I think I've heard that if you do something every day for 3 weeks, then you've made it a habit. Now, obviously you can still change that habit again, but it's harder to stop doing something (or easier to keep doing it, depending on what you're attempting) if it's a habit. That's good news for Sharayah and me (yes, "me" is the correct word there), because we've made it well past 21 days in our read-the-whole-Bible-in-one-year schedule. I believe we're on day 35 or so and we're still doing well. It's been really nice so far. I don't think I've read very much that I hadn't already, but most days things will hit me in a different way than they have before, or I'll catch a detail that I didn't remember. It's just a nice, peaceful 20-30 minutes we can spend together each night before bed. I'd really advise everyone to try it out. If a year or the whole Bible sounds like too long, there are shorter reading plans on the website (youversion.com, if you're too lazy to scroll down to find it again).
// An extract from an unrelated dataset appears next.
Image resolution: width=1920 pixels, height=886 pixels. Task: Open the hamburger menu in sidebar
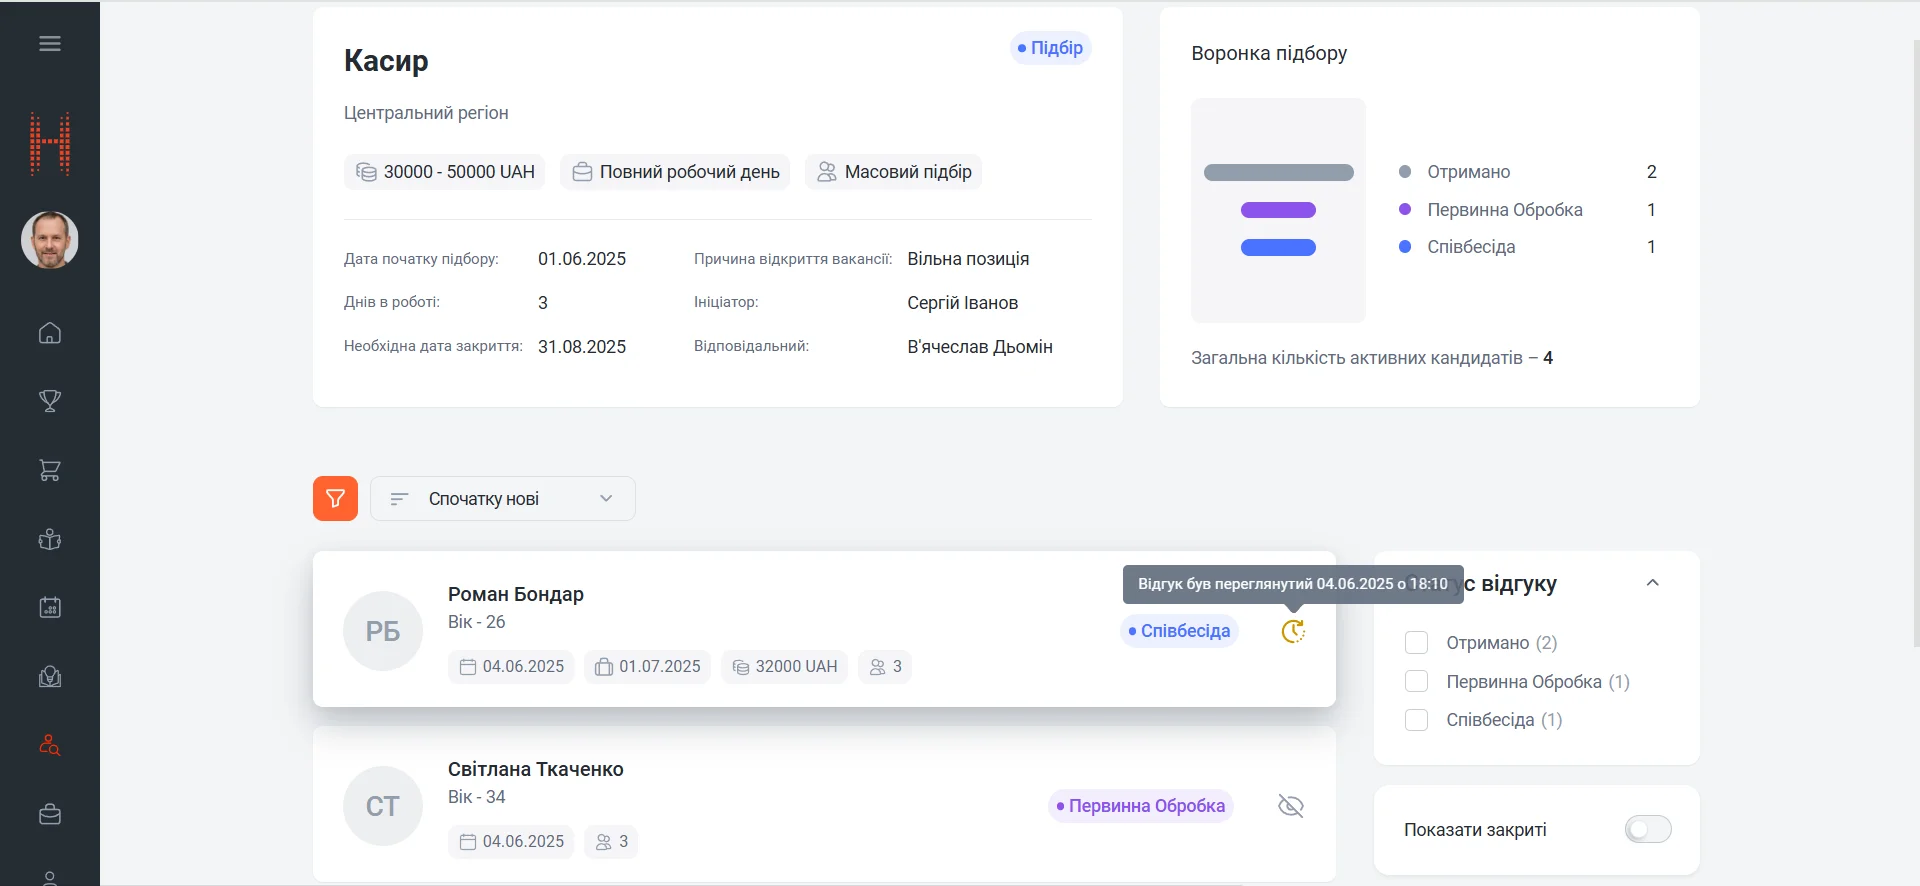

I've also been trying to start playing my guitar again lately. If I've ever had a habit in my life, it was playing guitar. People who knew me at ORU may have seen me with my guitar as much as without it, and may have a hard time believing it, but in the past couple years I've barely played it at all. It's strange to me how something can be such a passion for me for such a long time, and then it can just disappear. While I was at ORU, I think playing my guitar was one of the most important things in the world to me. I really miss feeling like the guitar is just an extension of my arms. Now it's a foreign object that I have to actually hold to play. I can no longer sit for hours and rattle off 30 or 40 songs in a row without checking the chord charts like I used to do on the honors and wing retreats. I can't even think of that many songs, much less play them without music. However, I'm making an effort to get it back. I think it's all still a part of who I am, it's just been asleep for a while. It's time to wake up.